A Cytoplasmic Negative Regulator Isoform of ATF7 Impairs ATF7 and ATF2 Phosphorylation and Transcriptional Activity

Alternative splicing and post-translational modifications are processes that give rise to the complexity of the proteome. The nuclear ATF7 and ATF2 (activating transcription factor) are structurally homologous leucine zipper transcription factors encoded by distinct genes. Stress and growth factors activate ATF2 and ATF7 mainly via sequential phosphorylation of two conserved threonine residues in their activation domain. Distinct protein kinases, among which mitogen-activated protein kinases (MAPK), phosphorylate ATF2 and ATF7 first on Thr71/Thr53 and next on Thr69/Thr51 residues respectively, resulting in transcriptional activation. Here, we identify and characterize a cytoplasmic alternatively spliced isoform of ATF7. This variant, named ATF7-4, inhibits both ATF2 and ATF7 transcriptional activities by impairing the first phosphorylation event on Thr71/Thr53 residues. ATF7-4 indeed sequesters the Thr53-phosphorylating kinase in the cytoplasm. Upon stimulus-induced phosphorylation, ATF7-4 is poly-ubiquitinated and degraded, enabling the release of the kinase and ATF7/ATF2 activation. Our data therefore conclusively establish that ATF7-4 is an important cytoplasmic negative regulator of ATF7 and ATF2 transcription factors.

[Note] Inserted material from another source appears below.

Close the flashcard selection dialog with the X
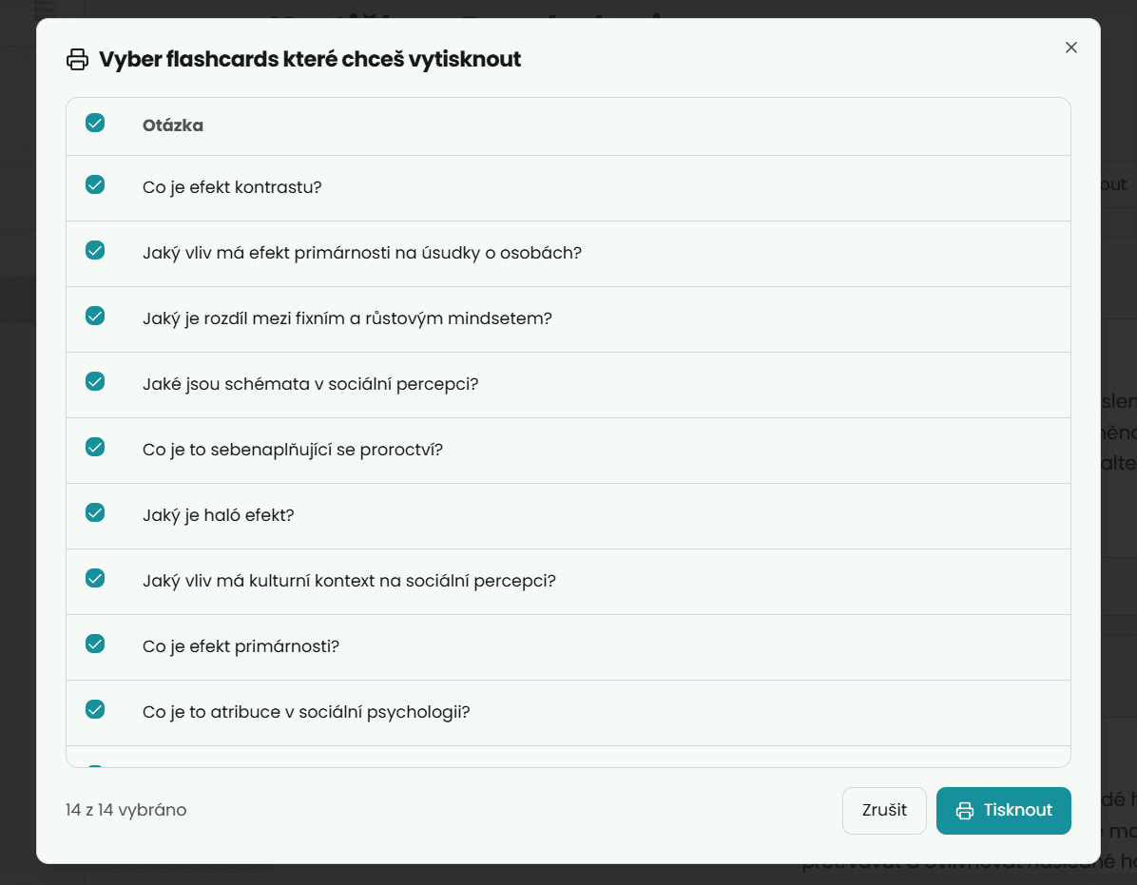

可变剪接与翻译后修饰是造就蛋白质组复杂性的关键生物学过程。核内ATF7与ATF2（激活转录因子，activating transcription factor）是由不同基因编码、结构同源的亮氨酸拉链型转录因子。应激与生长因子主要通过对二者激活结构域内两个保守苏氨酸残基的顺序磷酸化，激活ATF2与ATF7。不同的蛋白激酶中以丝裂原活化蛋白激酶（MAPK）为代表，可分别先在Thr71/Thr53位点、后在Thr69/Thr51位点磷酸化ATF2与ATF7，进而介导转录激活。本研究鉴定并表征了ATF7的一种胞质可变剪接异构体。该变异体命名为ATF7-4，可通过削弱Thr71/Thr53位点的首次磷酸化过程，同时抑制ATF2与ATF7的转录活性。ATF7-4可在胞质中螯合负责磷酸化Thr53位点的蛋白激酶。当受到刺激诱导发生磷酸化时，ATF7-4会发生多泛素化并被降解，从而释放蛋白激酶，使ATF7与ATF2得以激活。因此，本研究数据确凿证实，ATF7-4是ATF7与ATF2转录因子的重要胞质负调控因子。